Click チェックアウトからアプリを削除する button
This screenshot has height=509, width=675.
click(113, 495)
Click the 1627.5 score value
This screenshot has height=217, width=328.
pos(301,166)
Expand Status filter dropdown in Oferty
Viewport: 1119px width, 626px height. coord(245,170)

* * *

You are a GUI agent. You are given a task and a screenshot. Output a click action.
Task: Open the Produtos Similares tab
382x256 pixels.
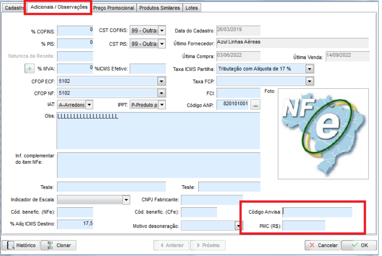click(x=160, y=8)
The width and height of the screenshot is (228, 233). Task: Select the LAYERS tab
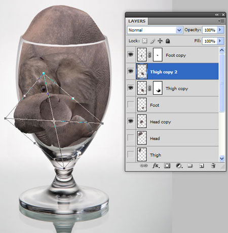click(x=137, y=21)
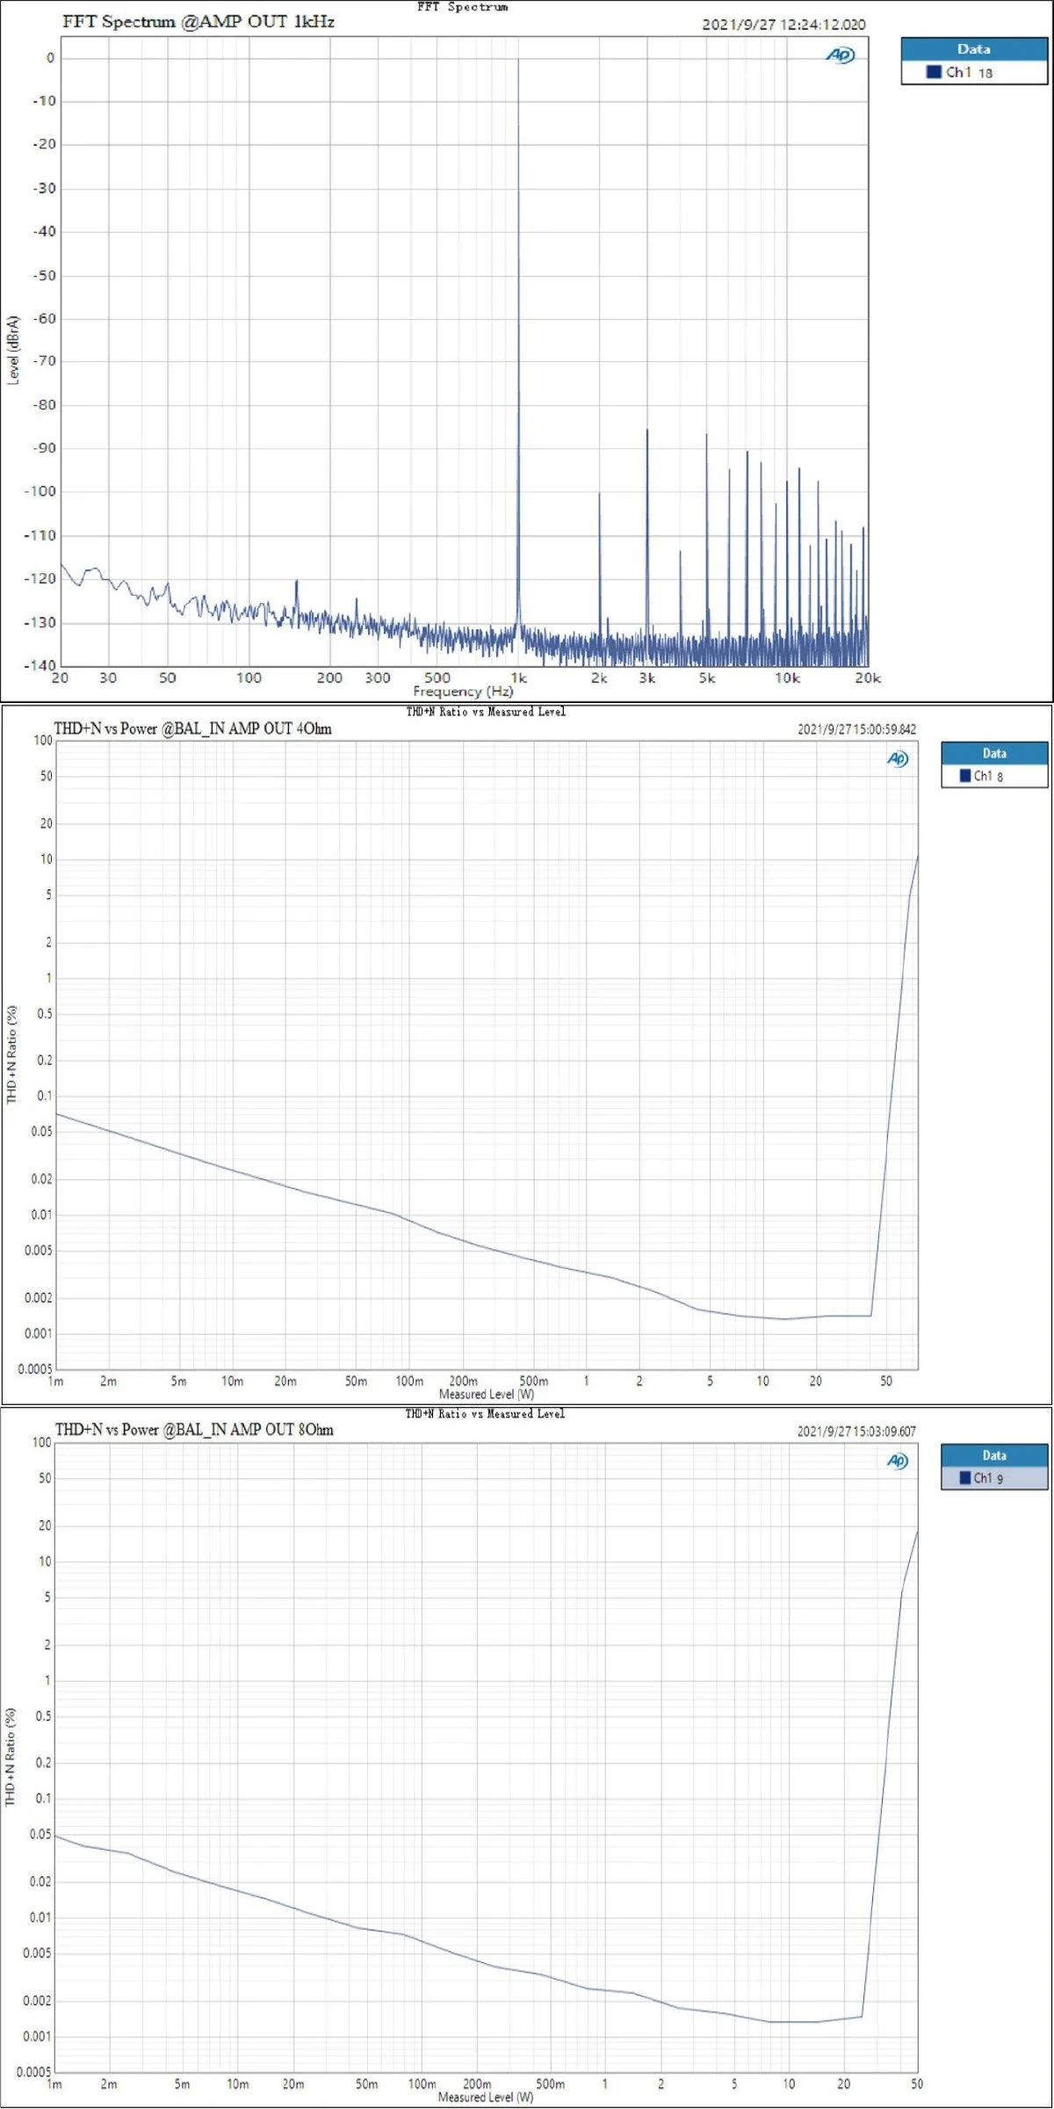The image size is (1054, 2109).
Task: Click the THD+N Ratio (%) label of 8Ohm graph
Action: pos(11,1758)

> **Do this**:
Rewrite the entries running from the line containing "You are a GUI" through the line containing "Action: pos(11,1758)", swapping "Select" for "Choose" and leaving everything else unchanged. Reproduce only those lines, and omit the pictures.

> **Reply**:
You are a GUI agent. You are given a task and a screenshot. Output a click action.
Task: Open the Produtos Similares tab
382x256 pixels.
click(x=160, y=8)
The width and height of the screenshot is (228, 233). Task: Choose the LAYERS tab
click(x=137, y=21)
The image size is (1054, 2109).
Task: Click the THD+N Ratio (%) label of 8Ohm graph
Action: pos(11,1758)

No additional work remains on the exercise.